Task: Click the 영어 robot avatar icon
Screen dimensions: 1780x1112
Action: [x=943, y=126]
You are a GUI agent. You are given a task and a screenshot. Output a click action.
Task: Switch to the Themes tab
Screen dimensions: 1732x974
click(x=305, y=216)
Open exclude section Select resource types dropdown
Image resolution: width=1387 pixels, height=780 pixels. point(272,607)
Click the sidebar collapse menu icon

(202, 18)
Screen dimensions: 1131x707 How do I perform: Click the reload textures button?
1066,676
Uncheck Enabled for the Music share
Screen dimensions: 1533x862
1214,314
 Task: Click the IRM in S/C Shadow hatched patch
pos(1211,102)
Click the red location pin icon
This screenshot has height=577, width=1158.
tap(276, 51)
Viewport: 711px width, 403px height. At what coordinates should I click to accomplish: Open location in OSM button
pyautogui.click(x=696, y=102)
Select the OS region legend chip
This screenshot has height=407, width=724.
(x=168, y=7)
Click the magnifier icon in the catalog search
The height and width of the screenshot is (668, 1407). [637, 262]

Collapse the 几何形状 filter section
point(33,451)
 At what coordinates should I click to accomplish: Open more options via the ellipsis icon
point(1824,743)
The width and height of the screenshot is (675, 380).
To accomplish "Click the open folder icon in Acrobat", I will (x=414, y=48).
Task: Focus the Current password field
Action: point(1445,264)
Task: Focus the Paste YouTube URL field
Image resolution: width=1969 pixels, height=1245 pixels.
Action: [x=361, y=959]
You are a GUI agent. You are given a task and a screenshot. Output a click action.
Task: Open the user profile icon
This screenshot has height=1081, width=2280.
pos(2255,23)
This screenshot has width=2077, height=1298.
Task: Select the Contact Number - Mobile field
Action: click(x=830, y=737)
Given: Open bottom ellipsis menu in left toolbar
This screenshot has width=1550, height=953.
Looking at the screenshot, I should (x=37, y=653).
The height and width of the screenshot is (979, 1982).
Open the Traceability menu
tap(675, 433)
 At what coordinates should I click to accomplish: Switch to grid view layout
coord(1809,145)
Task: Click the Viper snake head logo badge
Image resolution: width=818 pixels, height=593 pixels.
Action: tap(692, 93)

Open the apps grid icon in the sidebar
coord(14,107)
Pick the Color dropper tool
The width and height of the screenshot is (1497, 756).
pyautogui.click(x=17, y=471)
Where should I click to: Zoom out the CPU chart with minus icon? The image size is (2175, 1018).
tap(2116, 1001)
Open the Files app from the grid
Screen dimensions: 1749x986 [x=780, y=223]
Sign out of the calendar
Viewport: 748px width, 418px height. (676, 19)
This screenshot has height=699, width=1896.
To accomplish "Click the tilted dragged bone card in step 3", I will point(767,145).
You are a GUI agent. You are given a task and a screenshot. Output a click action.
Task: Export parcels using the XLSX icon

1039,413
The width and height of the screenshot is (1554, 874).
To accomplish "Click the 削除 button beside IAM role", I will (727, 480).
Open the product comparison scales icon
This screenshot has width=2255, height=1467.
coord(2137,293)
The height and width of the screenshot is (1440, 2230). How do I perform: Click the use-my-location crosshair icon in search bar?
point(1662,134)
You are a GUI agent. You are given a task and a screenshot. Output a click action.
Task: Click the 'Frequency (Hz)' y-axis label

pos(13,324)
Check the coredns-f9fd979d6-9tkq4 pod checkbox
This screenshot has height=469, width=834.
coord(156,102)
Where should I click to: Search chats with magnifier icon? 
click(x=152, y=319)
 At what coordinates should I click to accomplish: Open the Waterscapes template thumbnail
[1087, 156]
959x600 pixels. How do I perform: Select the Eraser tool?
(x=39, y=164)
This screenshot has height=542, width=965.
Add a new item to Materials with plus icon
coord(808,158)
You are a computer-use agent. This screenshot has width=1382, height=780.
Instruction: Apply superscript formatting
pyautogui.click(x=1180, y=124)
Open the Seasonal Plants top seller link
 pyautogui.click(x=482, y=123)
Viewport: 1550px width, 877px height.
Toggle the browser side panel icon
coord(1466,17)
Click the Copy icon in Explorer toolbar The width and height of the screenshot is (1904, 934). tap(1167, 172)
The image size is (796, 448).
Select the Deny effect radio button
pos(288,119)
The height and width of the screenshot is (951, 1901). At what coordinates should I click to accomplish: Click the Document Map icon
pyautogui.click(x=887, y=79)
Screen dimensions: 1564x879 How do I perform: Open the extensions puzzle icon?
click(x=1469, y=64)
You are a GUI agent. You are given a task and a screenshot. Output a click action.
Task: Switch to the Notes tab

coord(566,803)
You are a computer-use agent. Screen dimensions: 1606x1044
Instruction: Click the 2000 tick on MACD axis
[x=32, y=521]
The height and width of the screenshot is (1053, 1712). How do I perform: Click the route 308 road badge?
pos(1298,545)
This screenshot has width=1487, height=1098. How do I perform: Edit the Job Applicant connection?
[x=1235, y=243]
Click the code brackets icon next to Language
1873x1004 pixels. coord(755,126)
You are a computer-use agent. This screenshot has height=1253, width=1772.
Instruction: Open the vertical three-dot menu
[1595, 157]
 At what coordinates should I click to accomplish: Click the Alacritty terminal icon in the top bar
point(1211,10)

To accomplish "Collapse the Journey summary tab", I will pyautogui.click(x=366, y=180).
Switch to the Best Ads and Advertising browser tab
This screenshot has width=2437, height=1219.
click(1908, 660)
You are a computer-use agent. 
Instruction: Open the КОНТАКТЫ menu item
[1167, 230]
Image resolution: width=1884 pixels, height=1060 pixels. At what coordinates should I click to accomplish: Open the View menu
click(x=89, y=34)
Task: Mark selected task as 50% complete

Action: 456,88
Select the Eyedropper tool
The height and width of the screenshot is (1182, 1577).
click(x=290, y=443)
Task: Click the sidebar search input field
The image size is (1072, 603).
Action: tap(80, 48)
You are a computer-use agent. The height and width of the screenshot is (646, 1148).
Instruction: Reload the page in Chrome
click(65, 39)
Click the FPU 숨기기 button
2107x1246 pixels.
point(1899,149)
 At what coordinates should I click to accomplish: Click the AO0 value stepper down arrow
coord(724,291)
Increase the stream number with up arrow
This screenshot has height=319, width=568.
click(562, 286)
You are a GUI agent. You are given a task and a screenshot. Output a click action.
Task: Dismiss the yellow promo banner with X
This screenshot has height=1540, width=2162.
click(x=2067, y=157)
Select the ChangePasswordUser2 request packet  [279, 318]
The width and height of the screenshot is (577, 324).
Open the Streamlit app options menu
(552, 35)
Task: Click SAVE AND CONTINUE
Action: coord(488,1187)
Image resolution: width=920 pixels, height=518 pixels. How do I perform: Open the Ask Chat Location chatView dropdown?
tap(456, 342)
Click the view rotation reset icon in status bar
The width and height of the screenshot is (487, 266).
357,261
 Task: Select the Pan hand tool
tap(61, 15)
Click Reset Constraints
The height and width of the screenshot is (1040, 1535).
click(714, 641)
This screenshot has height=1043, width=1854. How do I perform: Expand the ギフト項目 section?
******************************
# [DESCRIPTION OF THE TASK]
Extract each line from the entries above that contains the string "toolbar".

# [ANSWER FOR THE TASK]
Given: Open bottom ellipsis menu in left toolbar
Click the Copy icon in Explorer toolbar The width and height of the screenshot is (1904, 934). tap(1167, 172)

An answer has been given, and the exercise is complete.